Breakthrough Immunotherapy Reverses Heart Damage from Cholesterol Accumulation

An innovative immunotherapy has shown promise in reversing the damage caused by cholesterol buildup within the heart’s mitochondria, according to recent research published in the Journal of Lipid Research. Led by Dr. Vicenta Llorente-Cortés from the Institute of Biomedical Research of Barcelona and collaborating with multiple international institutions, the study uncovers how esterified cholesterol transported by lipoproteins infiltrates cardiac cells, impairing mitochondrial function and energy production.

The research highlights that the LRP1 receptor on cardiomyocytes facilitates the entry of cholesteryl esters into the mitochondria, disrupting their structure and impairing respiratory chain function critical for cardiac energy supply. This cellular mechanism, previously unrecognized, links high cholesterol levels directly to mitochondrial damage and heart dysfunction.

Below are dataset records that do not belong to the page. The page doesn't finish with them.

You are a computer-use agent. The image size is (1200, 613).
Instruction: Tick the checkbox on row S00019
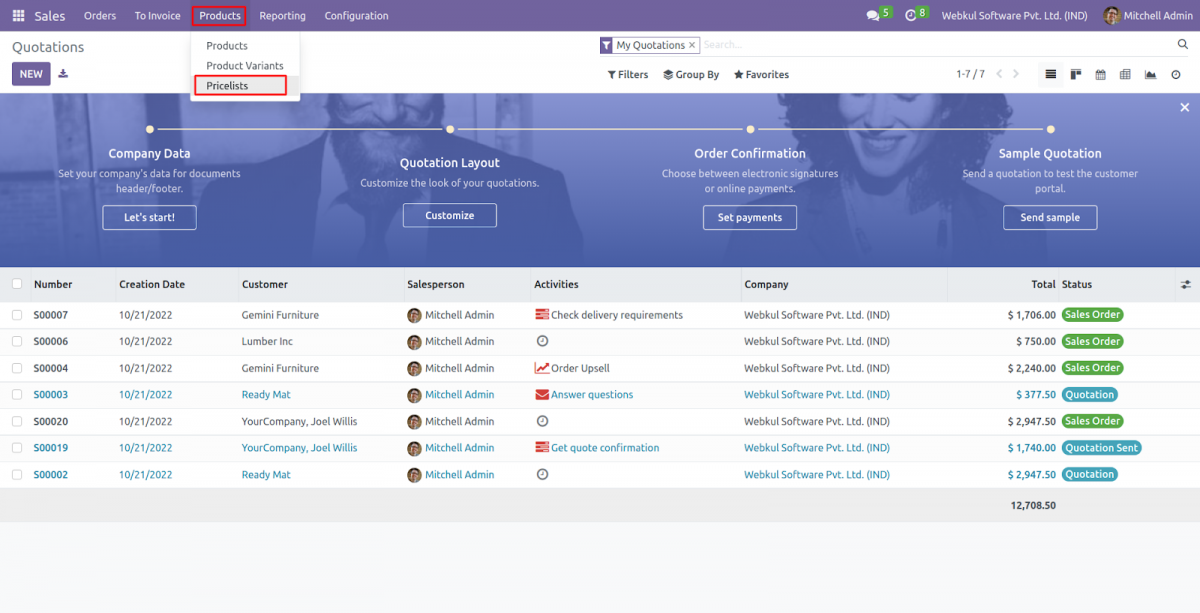[17, 447]
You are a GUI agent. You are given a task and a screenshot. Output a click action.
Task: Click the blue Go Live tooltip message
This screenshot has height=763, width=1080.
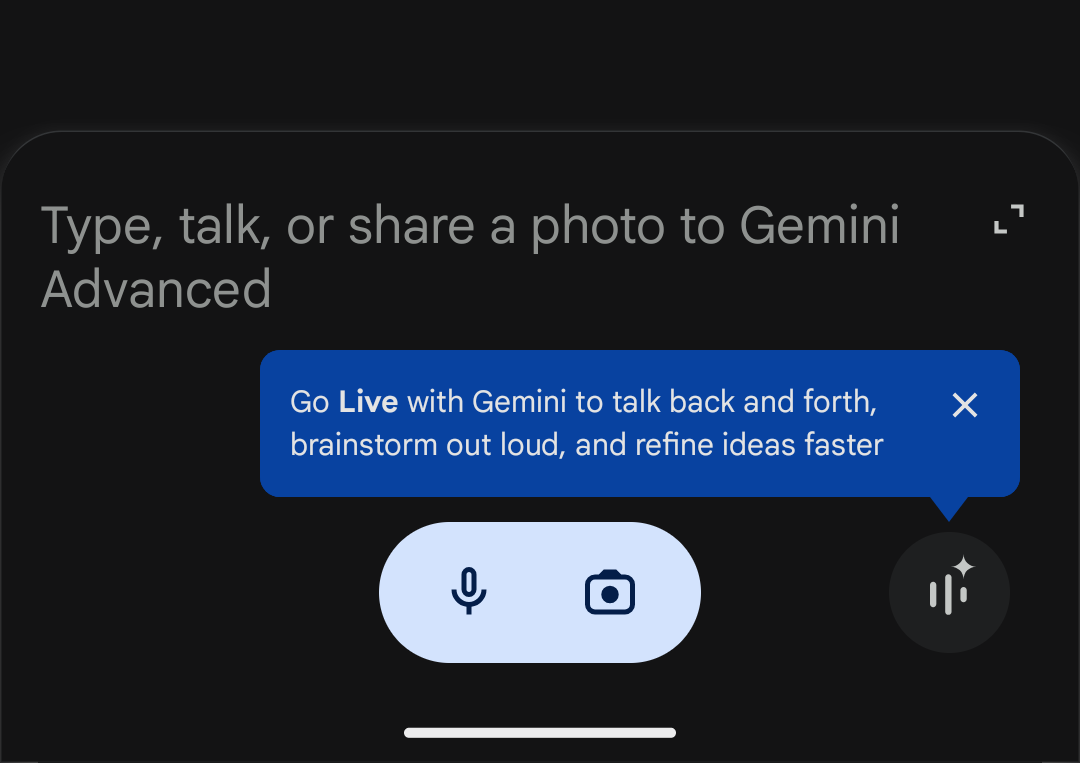[x=640, y=424]
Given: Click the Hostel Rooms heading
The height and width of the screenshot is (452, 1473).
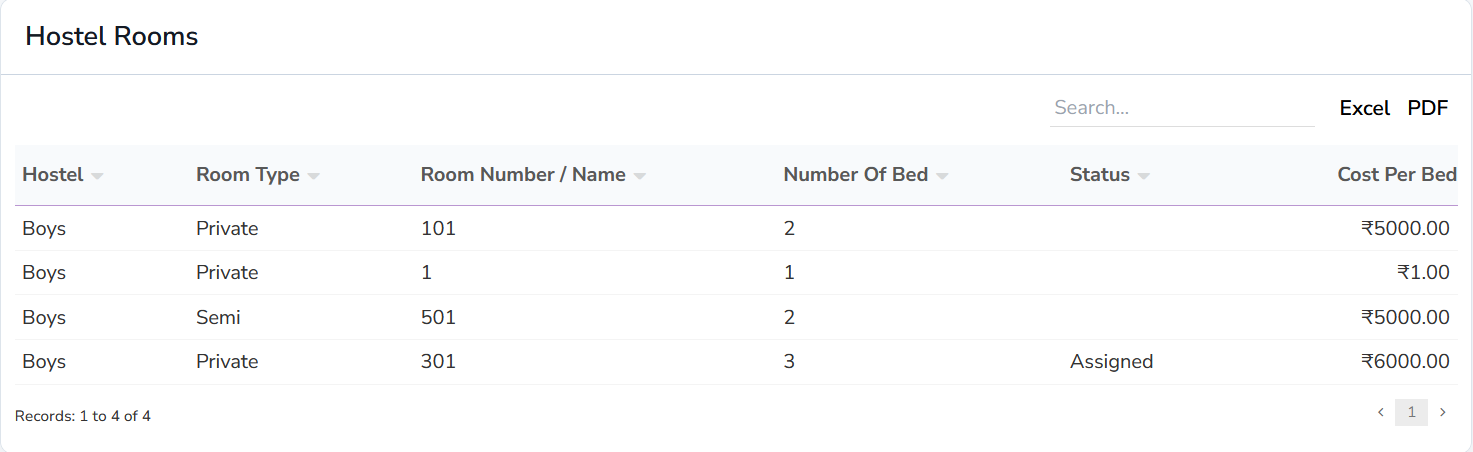Looking at the screenshot, I should pyautogui.click(x=112, y=37).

Using advanced techniques such as mass spectrometry, confocal microscopy, and a rabbit model with lipid profiles akin to humans, scientists demonstrated that targeting the LRP1 receptor with monoclonal antibodies against its P3 domain effectively blocks cholesterol transport into mitochondria. This approach resulted in a significant reduction in mitochondrial lipid load, restored mitochondrial architecture, improved oxidative phosphorylation efficiency, and normalized ATP production, which is vital for heart contractions.

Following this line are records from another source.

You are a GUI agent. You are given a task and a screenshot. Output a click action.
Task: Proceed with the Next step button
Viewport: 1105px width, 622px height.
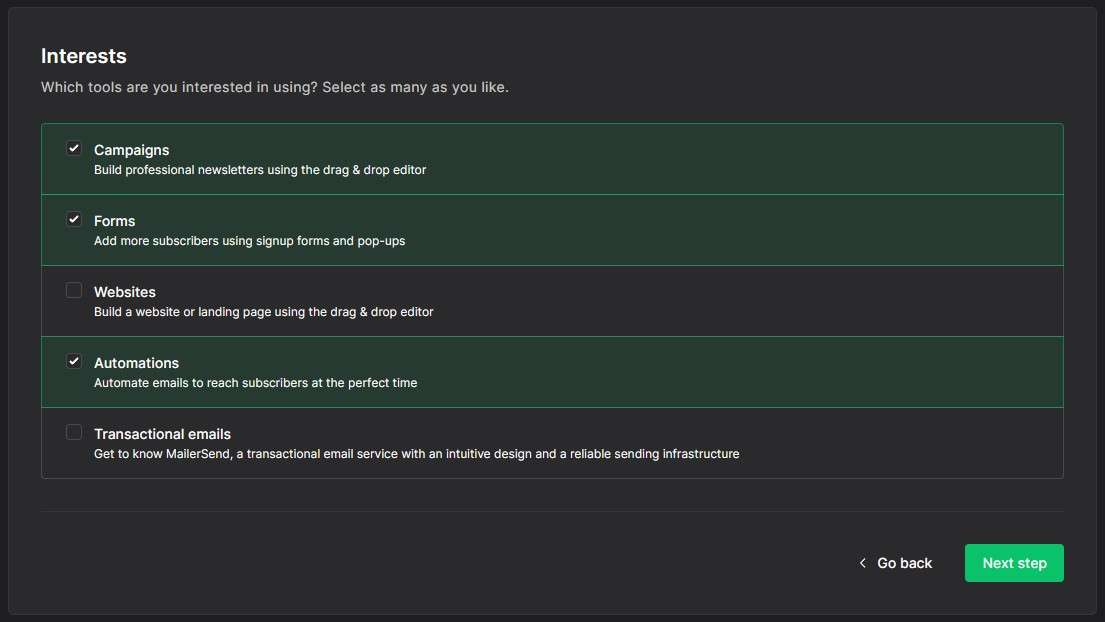pyautogui.click(x=1013, y=563)
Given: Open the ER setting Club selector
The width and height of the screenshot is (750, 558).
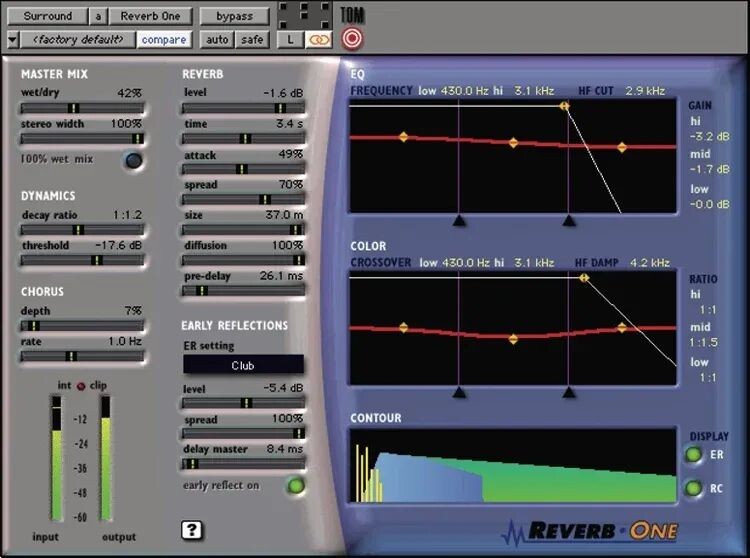Looking at the screenshot, I should [x=243, y=366].
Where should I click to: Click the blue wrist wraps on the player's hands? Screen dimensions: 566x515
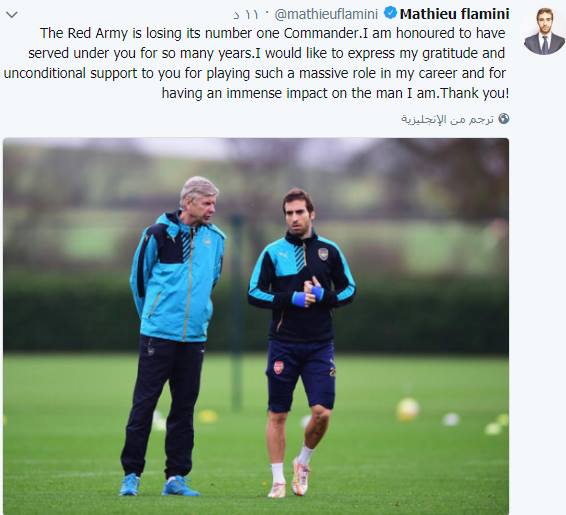308,296
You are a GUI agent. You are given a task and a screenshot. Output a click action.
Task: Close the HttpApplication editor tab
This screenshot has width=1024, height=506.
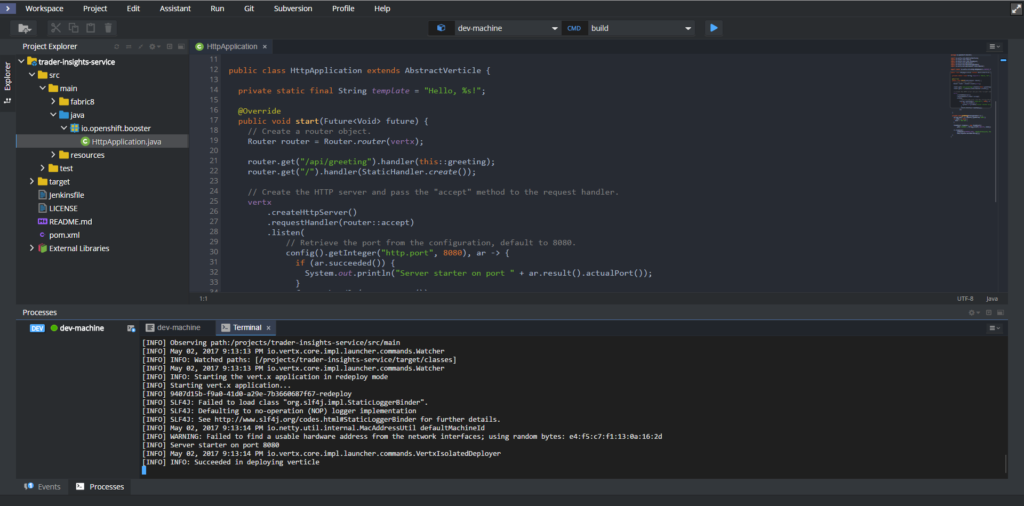click(x=266, y=47)
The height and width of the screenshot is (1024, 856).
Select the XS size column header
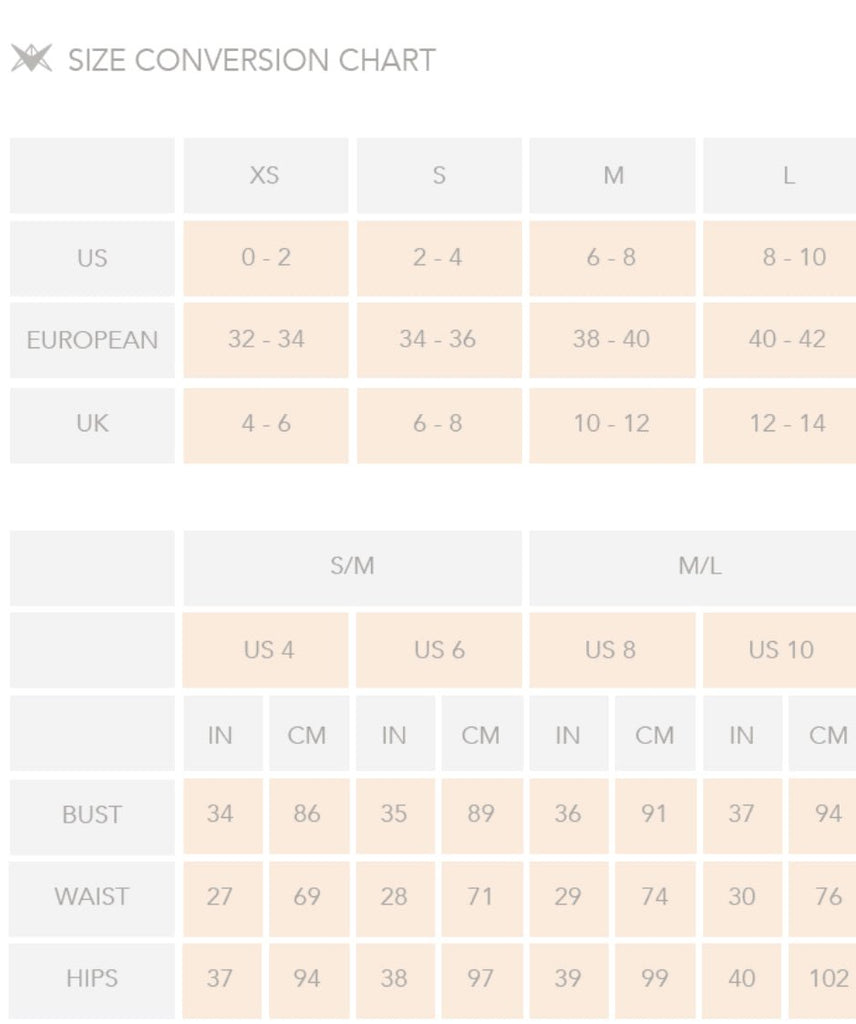click(x=266, y=175)
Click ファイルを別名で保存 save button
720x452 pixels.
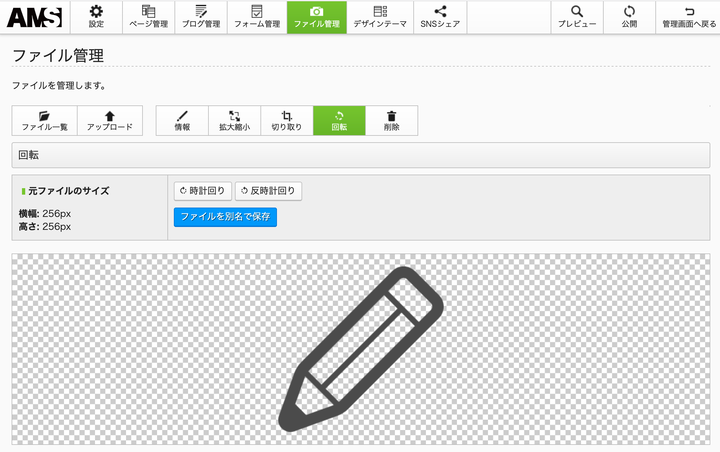pos(225,216)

This targeted immunotherapy not only halts the progression of mitochondrial damage but also reverses existing dysfunction, suggesting a new therapeutic avenue for conditions like obesity, myocardial ischemia, and hypercholesterolemia where intracellular cholesterol deposition damages heart cells. Dr. Llorente-Cortés emphasizes that this strategy allows treatment at a cellular level, inside the mitochondria, addressing a crucial unmet need in cardiovascular medicine.

Given that cardiovascular diseases remain the leading cause of death worldwide, this discovery offers hope for innovative treatments aimed at protecting mitochondrial function from within, especially in patients with persistent high cholesterol that cannot be managed solely through conventional methods. Future research aims to validate these findings further and explore potential clinical applications.